## What to work on
From the records below, copy out verbatim the lines starting at the line that contains "You are a computer-use agent. This" and ending at the line that contains "Disable the Выполненные", including both of those lines.

## Record set
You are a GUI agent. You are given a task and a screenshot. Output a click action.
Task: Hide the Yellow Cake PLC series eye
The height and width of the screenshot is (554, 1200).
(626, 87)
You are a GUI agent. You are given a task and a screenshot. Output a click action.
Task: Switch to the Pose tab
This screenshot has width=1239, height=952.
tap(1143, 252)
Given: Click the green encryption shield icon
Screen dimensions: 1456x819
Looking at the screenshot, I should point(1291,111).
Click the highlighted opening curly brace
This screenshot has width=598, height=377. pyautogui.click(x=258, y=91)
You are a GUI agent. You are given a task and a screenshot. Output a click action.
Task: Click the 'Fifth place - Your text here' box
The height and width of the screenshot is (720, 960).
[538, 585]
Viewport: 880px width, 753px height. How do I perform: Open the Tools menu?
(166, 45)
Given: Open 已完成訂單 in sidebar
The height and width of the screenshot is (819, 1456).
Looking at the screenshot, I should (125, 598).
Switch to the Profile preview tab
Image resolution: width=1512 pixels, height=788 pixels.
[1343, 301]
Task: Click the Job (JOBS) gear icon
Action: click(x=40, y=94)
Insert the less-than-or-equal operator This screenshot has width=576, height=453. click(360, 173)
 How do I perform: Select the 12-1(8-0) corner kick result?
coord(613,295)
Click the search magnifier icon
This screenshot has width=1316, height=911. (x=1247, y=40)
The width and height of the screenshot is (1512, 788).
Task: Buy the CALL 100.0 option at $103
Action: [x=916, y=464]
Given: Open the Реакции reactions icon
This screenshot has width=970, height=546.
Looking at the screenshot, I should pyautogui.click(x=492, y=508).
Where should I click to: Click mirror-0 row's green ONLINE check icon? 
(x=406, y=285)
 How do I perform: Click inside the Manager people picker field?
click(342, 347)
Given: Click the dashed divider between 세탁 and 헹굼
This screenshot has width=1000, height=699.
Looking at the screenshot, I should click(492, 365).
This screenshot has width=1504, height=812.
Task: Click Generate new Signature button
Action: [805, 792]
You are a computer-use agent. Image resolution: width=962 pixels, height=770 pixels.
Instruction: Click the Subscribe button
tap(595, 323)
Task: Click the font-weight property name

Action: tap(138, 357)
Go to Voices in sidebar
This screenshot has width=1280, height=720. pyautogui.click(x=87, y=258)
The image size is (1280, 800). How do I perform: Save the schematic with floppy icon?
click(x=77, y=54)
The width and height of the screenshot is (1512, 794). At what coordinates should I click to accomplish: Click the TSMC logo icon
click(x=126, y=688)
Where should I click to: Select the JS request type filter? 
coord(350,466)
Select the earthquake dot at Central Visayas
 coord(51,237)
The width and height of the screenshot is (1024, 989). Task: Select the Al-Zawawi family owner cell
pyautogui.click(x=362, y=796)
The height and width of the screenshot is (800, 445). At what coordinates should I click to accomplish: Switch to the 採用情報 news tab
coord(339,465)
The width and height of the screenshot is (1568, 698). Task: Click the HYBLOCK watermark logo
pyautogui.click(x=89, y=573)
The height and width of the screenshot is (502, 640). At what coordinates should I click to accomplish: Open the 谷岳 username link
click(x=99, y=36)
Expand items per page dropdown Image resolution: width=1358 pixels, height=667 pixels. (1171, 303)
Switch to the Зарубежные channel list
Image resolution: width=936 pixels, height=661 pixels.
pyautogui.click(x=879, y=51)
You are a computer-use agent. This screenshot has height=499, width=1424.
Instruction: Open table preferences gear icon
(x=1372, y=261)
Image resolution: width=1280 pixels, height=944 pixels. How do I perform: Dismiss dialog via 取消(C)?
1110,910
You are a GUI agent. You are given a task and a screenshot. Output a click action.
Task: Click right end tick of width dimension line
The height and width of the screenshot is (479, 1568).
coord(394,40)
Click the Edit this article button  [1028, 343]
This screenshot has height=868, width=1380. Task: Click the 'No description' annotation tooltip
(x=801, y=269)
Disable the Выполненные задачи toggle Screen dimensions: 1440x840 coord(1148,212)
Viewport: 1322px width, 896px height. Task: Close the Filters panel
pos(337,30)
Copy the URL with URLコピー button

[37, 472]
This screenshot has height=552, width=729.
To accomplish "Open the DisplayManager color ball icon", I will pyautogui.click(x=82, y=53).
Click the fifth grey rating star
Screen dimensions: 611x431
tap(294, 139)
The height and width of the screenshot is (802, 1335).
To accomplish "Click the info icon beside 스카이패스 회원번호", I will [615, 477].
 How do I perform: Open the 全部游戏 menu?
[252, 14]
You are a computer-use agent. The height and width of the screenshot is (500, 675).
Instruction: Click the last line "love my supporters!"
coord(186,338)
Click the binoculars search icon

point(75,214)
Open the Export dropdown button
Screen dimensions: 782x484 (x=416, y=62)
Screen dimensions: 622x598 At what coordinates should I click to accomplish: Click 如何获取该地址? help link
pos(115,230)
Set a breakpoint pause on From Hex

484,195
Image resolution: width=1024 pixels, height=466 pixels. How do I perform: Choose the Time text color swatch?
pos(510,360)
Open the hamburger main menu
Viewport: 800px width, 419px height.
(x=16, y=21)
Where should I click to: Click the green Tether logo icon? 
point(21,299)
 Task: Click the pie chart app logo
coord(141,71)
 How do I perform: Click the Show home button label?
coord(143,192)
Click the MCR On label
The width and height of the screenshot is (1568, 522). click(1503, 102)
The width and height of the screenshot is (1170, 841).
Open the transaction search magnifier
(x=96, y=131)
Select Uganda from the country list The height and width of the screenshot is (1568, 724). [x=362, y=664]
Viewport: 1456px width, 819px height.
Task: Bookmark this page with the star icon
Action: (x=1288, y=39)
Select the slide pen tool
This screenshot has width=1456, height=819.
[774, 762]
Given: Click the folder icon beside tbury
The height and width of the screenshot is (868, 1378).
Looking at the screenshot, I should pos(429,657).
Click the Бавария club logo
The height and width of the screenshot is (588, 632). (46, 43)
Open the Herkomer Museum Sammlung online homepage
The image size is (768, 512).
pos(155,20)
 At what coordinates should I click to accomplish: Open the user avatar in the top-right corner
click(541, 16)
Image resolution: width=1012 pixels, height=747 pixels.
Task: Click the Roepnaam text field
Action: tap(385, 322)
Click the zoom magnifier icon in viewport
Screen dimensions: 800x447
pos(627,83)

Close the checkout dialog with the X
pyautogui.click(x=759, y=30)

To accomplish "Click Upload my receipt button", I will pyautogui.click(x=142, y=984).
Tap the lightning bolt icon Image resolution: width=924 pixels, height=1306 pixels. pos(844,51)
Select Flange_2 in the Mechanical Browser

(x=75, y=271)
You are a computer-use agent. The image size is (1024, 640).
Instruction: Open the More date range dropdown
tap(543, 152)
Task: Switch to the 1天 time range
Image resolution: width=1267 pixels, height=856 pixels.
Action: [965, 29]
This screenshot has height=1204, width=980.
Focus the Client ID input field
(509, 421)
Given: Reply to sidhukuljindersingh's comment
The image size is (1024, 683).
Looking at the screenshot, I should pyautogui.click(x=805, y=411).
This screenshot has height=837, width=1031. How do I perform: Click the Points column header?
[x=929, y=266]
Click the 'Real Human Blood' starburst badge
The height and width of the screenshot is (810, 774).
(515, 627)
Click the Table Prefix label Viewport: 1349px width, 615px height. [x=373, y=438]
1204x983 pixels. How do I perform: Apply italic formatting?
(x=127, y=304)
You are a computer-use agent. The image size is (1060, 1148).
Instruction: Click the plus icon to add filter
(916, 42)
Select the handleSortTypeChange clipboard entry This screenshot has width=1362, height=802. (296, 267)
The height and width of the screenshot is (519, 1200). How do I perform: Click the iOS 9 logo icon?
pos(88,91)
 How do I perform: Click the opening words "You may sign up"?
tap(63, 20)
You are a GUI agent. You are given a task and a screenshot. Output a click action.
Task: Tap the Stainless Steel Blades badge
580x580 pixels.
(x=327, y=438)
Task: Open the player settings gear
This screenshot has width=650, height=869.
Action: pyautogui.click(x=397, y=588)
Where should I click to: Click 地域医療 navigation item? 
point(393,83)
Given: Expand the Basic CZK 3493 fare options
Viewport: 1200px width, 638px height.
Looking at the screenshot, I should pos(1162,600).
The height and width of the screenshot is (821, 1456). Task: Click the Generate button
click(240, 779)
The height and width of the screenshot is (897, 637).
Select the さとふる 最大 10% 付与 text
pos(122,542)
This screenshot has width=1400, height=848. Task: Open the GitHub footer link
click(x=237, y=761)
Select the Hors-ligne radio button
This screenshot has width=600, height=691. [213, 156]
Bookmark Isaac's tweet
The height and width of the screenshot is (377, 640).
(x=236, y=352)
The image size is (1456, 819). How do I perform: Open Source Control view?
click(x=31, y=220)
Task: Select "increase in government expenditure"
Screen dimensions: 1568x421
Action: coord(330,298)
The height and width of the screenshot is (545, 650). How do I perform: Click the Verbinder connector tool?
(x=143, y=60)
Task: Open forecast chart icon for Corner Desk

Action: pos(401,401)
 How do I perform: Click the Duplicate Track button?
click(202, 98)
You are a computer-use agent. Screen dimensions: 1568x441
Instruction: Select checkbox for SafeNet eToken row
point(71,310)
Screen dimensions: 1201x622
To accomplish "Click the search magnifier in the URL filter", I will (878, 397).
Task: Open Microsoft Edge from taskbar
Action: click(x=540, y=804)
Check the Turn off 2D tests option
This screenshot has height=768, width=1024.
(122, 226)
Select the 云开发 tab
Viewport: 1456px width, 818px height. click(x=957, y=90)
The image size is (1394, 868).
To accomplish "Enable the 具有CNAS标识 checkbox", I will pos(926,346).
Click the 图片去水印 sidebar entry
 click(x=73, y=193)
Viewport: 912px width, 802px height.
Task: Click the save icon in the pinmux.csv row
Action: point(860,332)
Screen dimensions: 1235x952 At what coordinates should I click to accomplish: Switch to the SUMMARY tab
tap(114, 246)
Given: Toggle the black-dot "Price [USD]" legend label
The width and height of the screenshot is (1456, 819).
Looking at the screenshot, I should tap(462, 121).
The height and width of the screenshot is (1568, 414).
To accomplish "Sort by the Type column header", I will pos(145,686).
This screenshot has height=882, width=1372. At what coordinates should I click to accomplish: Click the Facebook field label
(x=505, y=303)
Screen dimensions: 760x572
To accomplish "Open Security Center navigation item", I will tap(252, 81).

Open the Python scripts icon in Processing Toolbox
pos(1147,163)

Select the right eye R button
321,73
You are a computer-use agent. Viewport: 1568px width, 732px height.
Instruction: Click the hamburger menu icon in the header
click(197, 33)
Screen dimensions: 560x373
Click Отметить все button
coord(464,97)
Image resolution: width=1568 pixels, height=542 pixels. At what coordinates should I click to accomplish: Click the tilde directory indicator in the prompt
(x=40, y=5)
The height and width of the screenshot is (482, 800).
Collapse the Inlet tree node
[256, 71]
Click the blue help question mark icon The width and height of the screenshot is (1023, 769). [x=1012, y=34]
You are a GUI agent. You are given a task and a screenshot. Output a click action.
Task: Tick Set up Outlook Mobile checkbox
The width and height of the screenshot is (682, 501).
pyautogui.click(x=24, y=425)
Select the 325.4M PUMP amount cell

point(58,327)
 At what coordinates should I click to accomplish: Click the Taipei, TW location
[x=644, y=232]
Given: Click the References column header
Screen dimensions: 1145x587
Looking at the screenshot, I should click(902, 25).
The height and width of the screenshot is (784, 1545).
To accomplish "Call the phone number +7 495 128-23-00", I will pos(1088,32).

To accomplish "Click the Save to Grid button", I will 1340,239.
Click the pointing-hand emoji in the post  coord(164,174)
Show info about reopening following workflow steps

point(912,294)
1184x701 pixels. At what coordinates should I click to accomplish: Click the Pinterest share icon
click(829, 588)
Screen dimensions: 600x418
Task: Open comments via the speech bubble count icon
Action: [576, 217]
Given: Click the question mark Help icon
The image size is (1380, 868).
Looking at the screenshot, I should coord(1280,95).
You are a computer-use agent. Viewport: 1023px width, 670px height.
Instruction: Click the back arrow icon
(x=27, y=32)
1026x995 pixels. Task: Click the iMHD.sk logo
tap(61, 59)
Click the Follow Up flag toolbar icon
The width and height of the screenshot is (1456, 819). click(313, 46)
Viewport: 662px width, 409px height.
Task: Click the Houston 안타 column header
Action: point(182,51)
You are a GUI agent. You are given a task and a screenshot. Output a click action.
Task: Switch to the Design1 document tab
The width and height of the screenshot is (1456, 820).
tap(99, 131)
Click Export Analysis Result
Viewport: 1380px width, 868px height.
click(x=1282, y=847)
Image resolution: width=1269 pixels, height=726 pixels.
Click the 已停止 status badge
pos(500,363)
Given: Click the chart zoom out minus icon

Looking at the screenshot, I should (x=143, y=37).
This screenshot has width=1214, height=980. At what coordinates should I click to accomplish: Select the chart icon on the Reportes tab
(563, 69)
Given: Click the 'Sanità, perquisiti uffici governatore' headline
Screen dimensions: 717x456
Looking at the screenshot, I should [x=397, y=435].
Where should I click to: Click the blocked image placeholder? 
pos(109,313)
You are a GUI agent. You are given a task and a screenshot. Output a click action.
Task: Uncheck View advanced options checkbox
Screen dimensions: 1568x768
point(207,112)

## Reply to the exercise
You are a computer-use agent. This screenshot has height=499, width=1424.
Instruction: Open table preferences gear icon
(x=1372, y=261)
Image resolution: width=1280 pixels, height=944 pixels. How do I perform: Dismiss dialog via 取消(C)?
1110,910
You are a GUI agent. You are given a task and a screenshot. Output a click action.
Task: Click right end tick of width dimension line
The height and width of the screenshot is (479, 1568).
coord(394,40)
Click the Edit this article button  [1028, 343]
This screenshot has height=868, width=1380. Task: Click the 'No description' annotation tooltip
(x=801, y=269)
Disable the Выполненные задачи toggle Screen dimensions: 1440x840 coord(1148,212)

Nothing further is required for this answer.